Scientists Devise Strategy to Fix Broken Heart

Posted on Aug 30, 2010 in Cardiovascular Health

Scientists have devised a new strategy to fix the broken heart – a tiny scaffold that they claim will repair damaged cardiac muscle cells and help prevent congestive heart failure.
 
The University of Washington researchers, who developed the scaffold, said the damage to heart muscle following a heart attack is irreversible and it leads to congestive heart failure – the most common cause of death in developed countries.
 
But the scaffold, which supports the growth of cardiac cells and blood vessels in laboratory animals, can be a new strategy to prevent people dying from congestive heart failure, they said in a release. 
 
“Today, if you have a heart attack there’s nothing that doctors can do to repair the damage,” said lead author Buddy Ratner, a professor of bioengineering at the university.
 
“You are, in essence, sentenced to a downhill slide, developing congestive heart failure that greatly shortens your lifespan.”
 
“Your body can’t make new heart cells, but what if we can deliver vital new cells in that damaged portion of the heart?”
 
The tiny tubular porous scaffold, made from a jelly-like hydrogel material, can be injected into a damaged heart, where it will foster cell growth and eventually dissolve away, the researchers said.
 
It not only supports cardiac muscle growth, but also accelerates the body’s ability to supply oxygen and nutrients to the transplanted tissue.
 
The idea is, the scientists said, doctors can seed the scaffold with stem cells from either the patient or a donor, and then implant it when the patient is treated for a heart attack, before scar tissue has formed.
 
The scaffold, a flexible polymer with interconnected pores all of the same size, also includes channels to accommodate cardiac cells’ preference for fusing together in long chains, the researchers wrote in the journal Proceedings of the National Academy of Sciences.
 
The scientists first verified the design using chicken embryonic heart cells, and confirmed that the scaffold could support heart tissue growth at concentrations similar to those in living heart tissue.
 
They then seeded the scaffold with cardiac muscle cells derived from human embryonic stem cells.

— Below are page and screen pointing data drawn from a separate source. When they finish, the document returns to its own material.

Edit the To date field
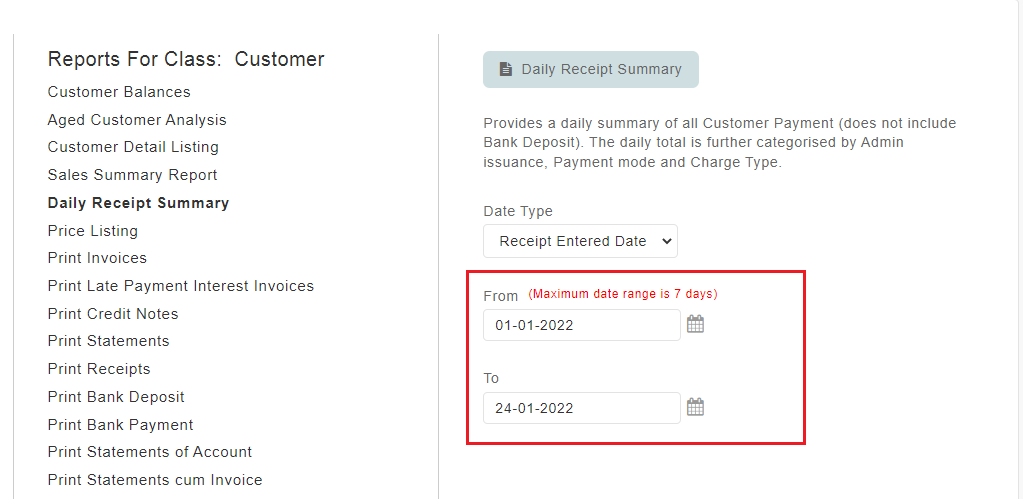 pos(582,408)
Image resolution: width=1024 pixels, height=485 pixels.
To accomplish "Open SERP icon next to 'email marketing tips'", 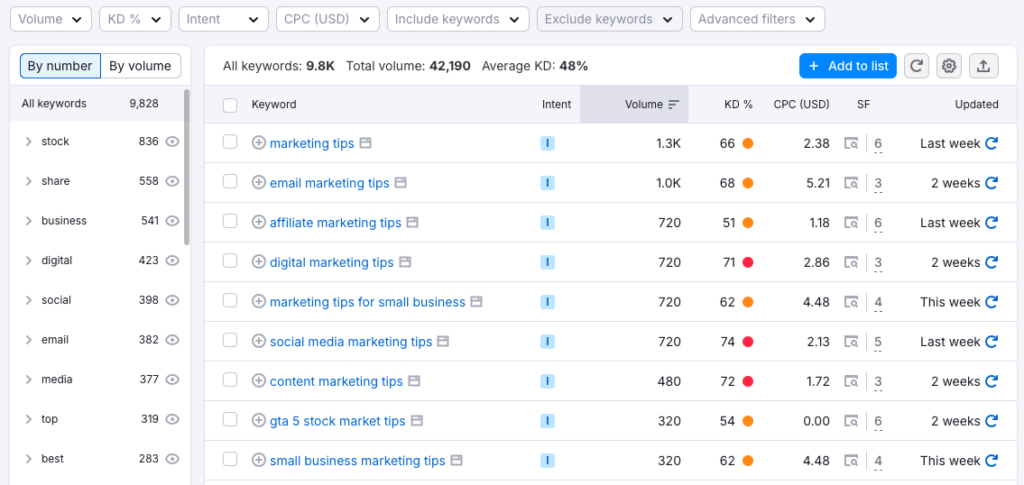I will tap(400, 183).
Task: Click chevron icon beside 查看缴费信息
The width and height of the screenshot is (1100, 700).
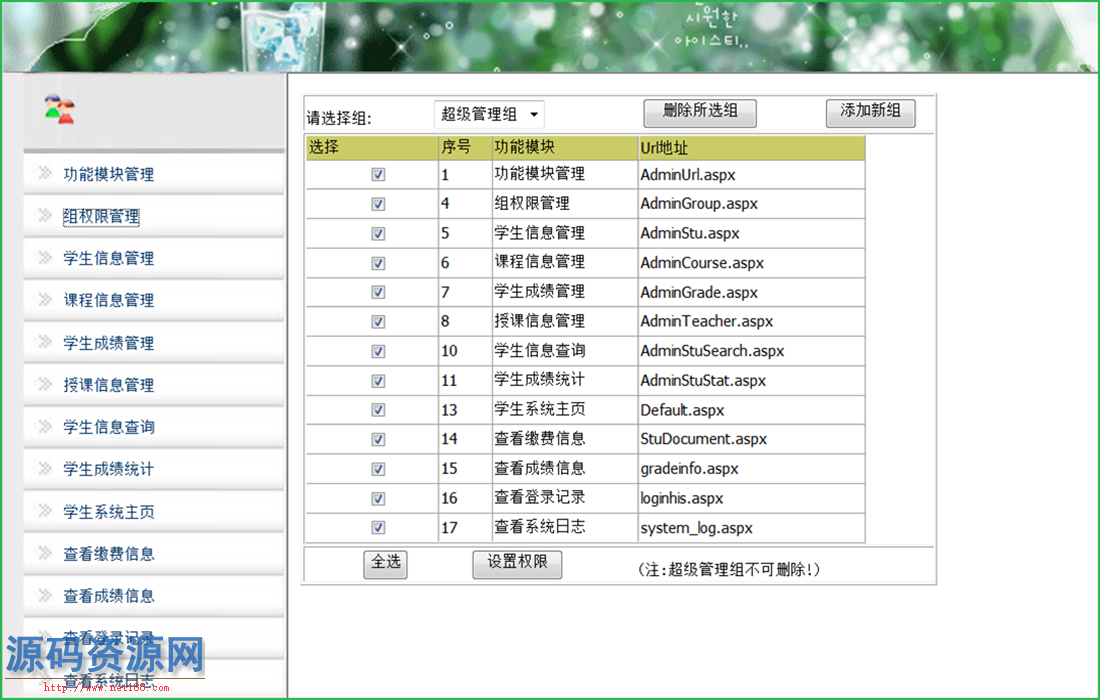Action: point(45,553)
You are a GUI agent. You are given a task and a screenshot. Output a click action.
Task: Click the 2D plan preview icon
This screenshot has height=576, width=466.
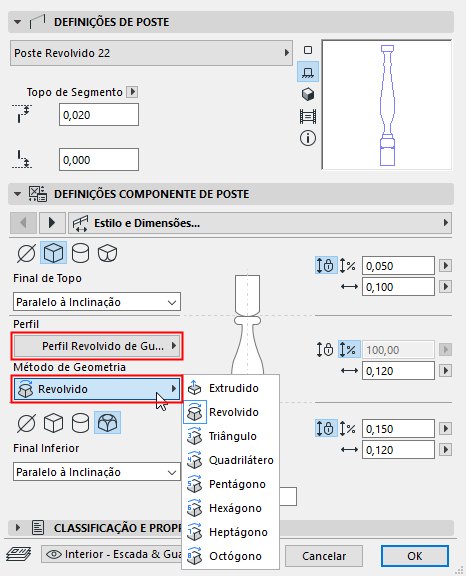pyautogui.click(x=308, y=50)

These cells survived and collected in the channels.
 
Over five days, the cardiac muscle cells multiplied faster in the scaffold environment than other cell types, and could survive up to 300 micrometres (about the diameter of four human hairs) from the scaffold edge — an important point if the scaffold is to integrate with the body.
 
According to co-author Chuck Murry, professor of pathology and bioengineering, heart tissues need a rich blood supply, and that’s been one of the limiting factors to heart repair and vascular tissue engineering.
 
“The first thing that transplanted heart cells have to do is survive. And when you transition them from a culture dish to the body, initially they don’t have a blood supply. So we have to promote the host blood supply as fast as possible,” Murry said.
 
“We’re very optimistic that this scaffold will help keep the muscle cells alive after implantation and will help transition them to working heart muscles.”